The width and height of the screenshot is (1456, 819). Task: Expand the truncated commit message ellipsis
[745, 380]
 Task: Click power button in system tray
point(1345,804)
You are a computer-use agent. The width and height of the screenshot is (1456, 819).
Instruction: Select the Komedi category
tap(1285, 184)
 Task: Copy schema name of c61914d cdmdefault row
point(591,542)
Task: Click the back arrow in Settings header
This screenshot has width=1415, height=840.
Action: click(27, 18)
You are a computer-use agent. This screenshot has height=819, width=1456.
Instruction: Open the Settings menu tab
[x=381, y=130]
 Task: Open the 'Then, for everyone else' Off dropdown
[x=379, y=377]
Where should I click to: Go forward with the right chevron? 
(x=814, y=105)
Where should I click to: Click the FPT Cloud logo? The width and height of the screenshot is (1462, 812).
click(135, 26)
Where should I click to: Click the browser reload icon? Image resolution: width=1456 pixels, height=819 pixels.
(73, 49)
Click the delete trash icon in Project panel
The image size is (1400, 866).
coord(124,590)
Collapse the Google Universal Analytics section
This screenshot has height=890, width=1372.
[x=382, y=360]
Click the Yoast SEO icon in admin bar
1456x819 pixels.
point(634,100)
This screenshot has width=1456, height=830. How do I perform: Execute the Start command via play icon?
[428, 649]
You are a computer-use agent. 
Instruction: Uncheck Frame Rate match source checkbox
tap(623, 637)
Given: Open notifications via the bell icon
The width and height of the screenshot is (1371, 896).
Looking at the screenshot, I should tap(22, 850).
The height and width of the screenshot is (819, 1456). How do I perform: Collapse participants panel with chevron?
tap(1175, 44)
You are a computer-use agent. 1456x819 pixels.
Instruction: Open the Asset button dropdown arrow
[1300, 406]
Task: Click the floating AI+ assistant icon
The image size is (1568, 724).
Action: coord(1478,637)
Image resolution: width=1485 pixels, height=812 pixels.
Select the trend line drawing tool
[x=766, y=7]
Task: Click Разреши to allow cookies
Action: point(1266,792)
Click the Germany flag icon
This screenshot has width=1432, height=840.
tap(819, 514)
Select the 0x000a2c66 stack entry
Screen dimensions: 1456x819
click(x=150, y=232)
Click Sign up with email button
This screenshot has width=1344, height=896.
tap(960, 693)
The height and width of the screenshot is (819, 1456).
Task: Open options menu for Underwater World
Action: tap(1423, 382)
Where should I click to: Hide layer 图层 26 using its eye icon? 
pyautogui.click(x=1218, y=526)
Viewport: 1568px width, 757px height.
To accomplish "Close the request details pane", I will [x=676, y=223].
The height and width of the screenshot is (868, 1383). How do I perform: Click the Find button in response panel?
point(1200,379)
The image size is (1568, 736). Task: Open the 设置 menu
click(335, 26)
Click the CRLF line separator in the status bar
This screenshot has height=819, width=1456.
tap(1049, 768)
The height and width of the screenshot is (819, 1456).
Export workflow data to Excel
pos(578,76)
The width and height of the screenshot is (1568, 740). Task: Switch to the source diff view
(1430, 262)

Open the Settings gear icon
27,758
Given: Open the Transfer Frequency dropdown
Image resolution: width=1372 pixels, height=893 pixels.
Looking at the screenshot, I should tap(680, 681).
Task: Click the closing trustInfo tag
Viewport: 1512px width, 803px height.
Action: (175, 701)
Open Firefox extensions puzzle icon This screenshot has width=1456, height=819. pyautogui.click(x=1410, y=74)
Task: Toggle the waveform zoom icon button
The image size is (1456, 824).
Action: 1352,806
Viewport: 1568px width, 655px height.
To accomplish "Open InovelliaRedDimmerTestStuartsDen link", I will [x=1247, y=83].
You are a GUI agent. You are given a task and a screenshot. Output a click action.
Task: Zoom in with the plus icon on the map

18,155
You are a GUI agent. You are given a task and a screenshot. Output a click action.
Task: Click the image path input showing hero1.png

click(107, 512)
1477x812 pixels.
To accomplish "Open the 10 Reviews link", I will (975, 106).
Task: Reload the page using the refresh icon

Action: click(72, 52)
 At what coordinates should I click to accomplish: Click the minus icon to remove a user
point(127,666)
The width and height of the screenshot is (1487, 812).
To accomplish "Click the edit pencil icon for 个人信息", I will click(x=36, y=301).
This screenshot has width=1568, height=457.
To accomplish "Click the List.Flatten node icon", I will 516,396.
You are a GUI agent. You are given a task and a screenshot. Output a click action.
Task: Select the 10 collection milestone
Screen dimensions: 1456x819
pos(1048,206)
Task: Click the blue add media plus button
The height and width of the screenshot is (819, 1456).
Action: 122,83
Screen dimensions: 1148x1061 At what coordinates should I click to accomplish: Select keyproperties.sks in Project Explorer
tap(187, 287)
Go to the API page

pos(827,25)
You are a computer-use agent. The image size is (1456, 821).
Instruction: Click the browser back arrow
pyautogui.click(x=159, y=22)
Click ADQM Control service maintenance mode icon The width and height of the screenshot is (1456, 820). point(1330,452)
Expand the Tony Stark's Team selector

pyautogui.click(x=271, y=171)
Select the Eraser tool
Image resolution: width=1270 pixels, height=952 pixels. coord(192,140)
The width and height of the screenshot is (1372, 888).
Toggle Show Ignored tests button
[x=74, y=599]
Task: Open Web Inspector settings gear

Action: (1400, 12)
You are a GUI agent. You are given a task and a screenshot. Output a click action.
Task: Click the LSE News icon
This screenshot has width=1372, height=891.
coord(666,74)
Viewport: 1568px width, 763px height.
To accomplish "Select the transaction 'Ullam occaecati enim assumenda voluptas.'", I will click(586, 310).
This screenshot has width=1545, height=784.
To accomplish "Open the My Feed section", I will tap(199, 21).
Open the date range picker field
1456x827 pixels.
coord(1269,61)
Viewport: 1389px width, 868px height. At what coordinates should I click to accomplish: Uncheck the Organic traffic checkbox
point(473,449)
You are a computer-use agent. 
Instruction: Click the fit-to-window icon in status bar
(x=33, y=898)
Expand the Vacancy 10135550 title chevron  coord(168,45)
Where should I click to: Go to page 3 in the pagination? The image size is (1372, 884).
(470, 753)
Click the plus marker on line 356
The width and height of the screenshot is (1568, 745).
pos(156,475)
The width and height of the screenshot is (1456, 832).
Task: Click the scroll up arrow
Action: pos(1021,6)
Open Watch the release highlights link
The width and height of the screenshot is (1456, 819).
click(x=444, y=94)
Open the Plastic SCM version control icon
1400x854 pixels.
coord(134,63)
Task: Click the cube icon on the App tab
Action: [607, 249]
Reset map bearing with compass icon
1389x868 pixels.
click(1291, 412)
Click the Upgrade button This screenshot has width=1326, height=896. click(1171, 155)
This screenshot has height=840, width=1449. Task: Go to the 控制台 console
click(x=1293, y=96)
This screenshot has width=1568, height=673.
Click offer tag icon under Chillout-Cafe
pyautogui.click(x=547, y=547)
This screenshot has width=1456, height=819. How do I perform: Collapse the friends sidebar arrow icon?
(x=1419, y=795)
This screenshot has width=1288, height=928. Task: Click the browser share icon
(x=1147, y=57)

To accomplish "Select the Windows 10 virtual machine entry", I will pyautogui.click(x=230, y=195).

• Goal of the exercise
Each line above that contains the string "computer" should be identified and copied.

• Written response
You are a computer-use agent. The width and height of the screenshot is (1456, 819).
You are a computer-use agent. This screenshot has height=819, width=1456.
You are a computer-use agent. 
You are a computer-use agent. 1456x819 pixels.
You are a computer-use agent. The image size is (1456, 821).
You are a computer-use agent. 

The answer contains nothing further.